为了进一步研究GSH对鲁氏酵母菌耐盐性能的影响，考察了不同盐浓度下外源添加GSH对鲁氏酵母菌生长性能的影响，结果如图6。图6显示，在低盐条件下，添加0.5 g/L GSH的鲁氏酵母菌与未添加相比，生物量无显著区别。随着盐浓度的提高，在120 g/L NaCl质量浓度条件下，添加0.5 g/L GSH使得鲁氏酵母菌的生物量提高了15%。这说明，添加GSH能够提高鲁氏酵母菌盐胁迫下的生长性能。相似的结果在其他微生物研究中也有报道，Zhang等[4]研究了乳酸乳球菌的耐盐性能，发现在5 mol/L盐浓度下，含GSH的乳酸乳球菌细胞存活率显著高于对照组细胞。Lee等[28]研究发现，唾液乳杆菌在添加GSH的低pH值培养基中，比对照组生长速度快，生长性能更强。

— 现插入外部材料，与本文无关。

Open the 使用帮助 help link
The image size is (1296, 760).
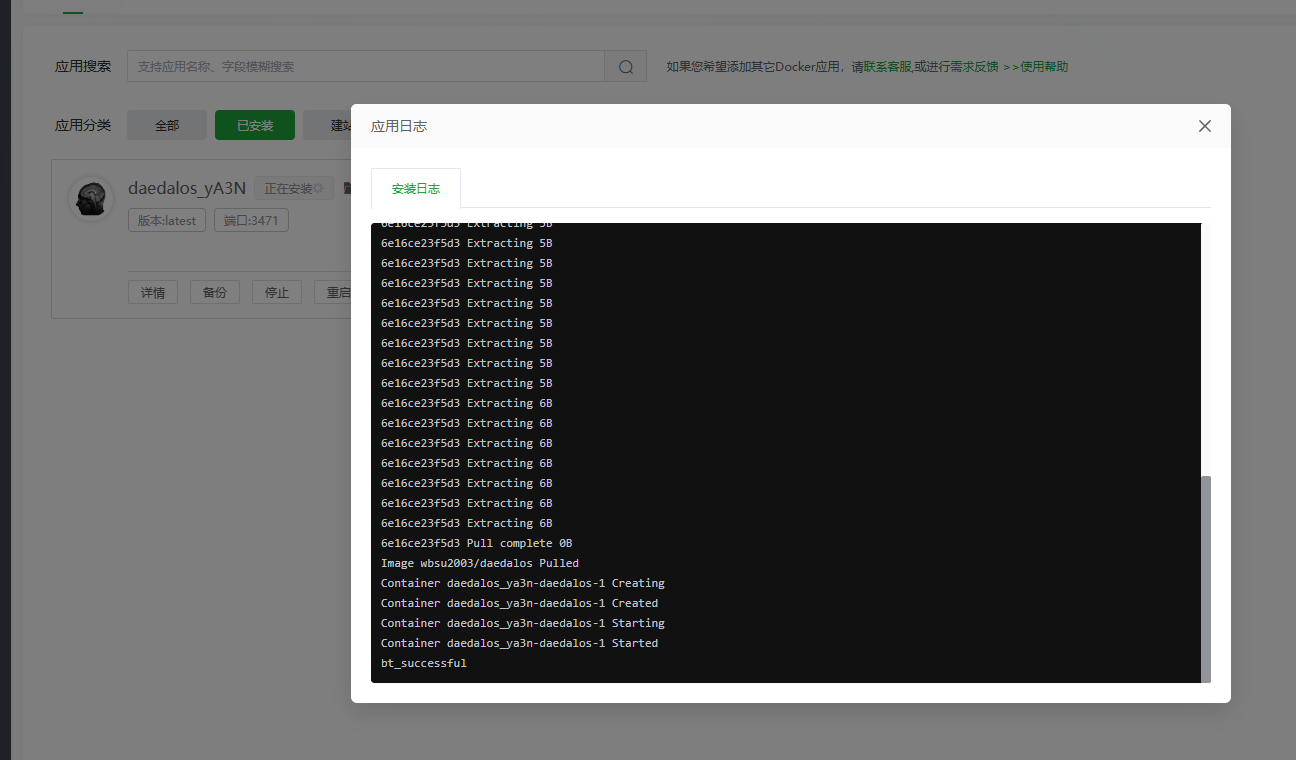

*表示差异显著(P<0.05)(n=3)。图6 外源添加GSH对鲁氏酵母菌生长性能的影响Fig.6 Effect of exogenous glutathione addition on growth of Z. rouxii under salt stress

3 结 论

研究了盐胁迫对鲁氏酵母菌(ZygosaccharomycesrouxiiCGMCC 3791)细胞生理特性的影响。分别考察了盐胁迫对鲁氏酵母菌生长代谢以及胞内微环境(胞内pH值、胞内活性氧和抗氧化酶系水平等)的影响。研究结果表明，盐胁迫抑制了鲁氏酵母菌生长，提高了单位菌体的乙醇含量；同时研究发现，盐胁迫导致胞内pH水平降低，胞内活性氧水平和抗氧化酶系活力和胞内GSH含量均显著升高，从而可帮助细胞抵御盐胁迫及盐胁迫引起的氧胁迫。此外，通过外源添加GSH，使鲁氏酵母菌在120 g/L盐质量浓度下生物量提高了15%。本研究结果有助于了解鲁氏酵母菌盐胁迫条件下的生理特性及盐胁迫响应机制，可为进一步提高鲁氏酵母菌的耐盐性能，提升其食品微生物制作的效率提供理论基础。